3 Disciplinary procedure
Often employers have a number of doubts about the disciplinary procedure. How do I investigate an allegation of misconduct? Who can accompany the employee in disciplinary hearings? Who should conduct each stage of the procedure? If they commit an act of gross misconduct, can I fire them on the spot?
In cases of misconduct, there should be at least one meeting with the employee, the employee should be allowed the right to be accompanied to formal disciplinary meeting and be given the right to appeal.
An employer has the right to summarily dismiss an employee for gross misconduct. Employers often erroneously think that “summarily” means you can fire someone on the spot, but in reality, you still need to follow a fair procedure. If you do dismiss them instantly, it is likely that you will face a claim of unfair dismissal.
4 Sickness absence management
Employers often are at a loss on how to reduce frequent short-term absences, deal with long-term absences, dismiss malingerers and manage disabilities in a fair way. The answers should be found in your sickness absence policy, which lays down the process for reporting absence, acceptable levels of attendance by way of trigger points and the ill health capability procedure.
Grievance can also be a massive headache as employers struggle with how best to handle them to prevent them escalating further and harming employment relationships.
In many cases, the issue can be resolved quickly and efficiently by talking through the problem and without resorting to formal procedures. When formal procedures are required they need to be investigated and appropriate action needs to be taken to resolve the issue.
6 Contracts of Employment
Another area which raises many questions for employers is Contracts of Employment. Do I need to provide them to staff? Should they be drafted by legal experts? Do I require employee’s consent when I want to make a change?

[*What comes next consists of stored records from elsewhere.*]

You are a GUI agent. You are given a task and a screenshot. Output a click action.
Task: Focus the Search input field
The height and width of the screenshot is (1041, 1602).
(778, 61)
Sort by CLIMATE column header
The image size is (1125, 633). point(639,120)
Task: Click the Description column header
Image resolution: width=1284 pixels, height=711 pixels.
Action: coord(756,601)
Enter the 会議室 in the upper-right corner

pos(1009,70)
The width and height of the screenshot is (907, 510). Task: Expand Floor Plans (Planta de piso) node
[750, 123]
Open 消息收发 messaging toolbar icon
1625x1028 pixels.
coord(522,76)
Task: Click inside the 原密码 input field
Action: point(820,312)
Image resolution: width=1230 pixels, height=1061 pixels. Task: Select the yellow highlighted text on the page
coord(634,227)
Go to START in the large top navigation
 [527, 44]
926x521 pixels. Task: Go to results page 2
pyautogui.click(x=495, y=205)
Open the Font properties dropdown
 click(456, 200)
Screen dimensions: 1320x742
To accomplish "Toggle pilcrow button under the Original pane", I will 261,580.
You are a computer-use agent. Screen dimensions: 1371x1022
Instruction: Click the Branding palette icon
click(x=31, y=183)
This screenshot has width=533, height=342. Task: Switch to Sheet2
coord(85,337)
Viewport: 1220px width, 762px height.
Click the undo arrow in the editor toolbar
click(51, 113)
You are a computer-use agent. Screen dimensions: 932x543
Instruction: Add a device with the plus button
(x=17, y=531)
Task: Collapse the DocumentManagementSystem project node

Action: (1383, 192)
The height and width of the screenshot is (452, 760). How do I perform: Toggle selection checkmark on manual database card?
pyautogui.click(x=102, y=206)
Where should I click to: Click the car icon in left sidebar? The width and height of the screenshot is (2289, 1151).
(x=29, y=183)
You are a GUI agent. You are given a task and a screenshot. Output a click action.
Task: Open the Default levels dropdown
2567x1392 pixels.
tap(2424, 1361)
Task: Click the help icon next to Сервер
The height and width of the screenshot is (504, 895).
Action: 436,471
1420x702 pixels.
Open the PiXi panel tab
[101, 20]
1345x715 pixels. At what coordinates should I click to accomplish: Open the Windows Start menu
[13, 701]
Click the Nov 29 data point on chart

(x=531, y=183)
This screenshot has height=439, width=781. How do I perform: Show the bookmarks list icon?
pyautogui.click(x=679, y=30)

Contrary to popular belief, a Contract of Employment does not have to be in written form to be legally valid, but if you entered into a Contract of Employment verbally, you are still required to provide each employee whose employment is to continue for more than one month with a ‘statement of written particulars of employment’. The law provides what must be included in this statement, therefore it is advisable to get it drafted by a lawyer to avoid mistakes. In most cases, employers will need to consult before making a change as making changes without the agreement of the employee may be considered a breach of contract.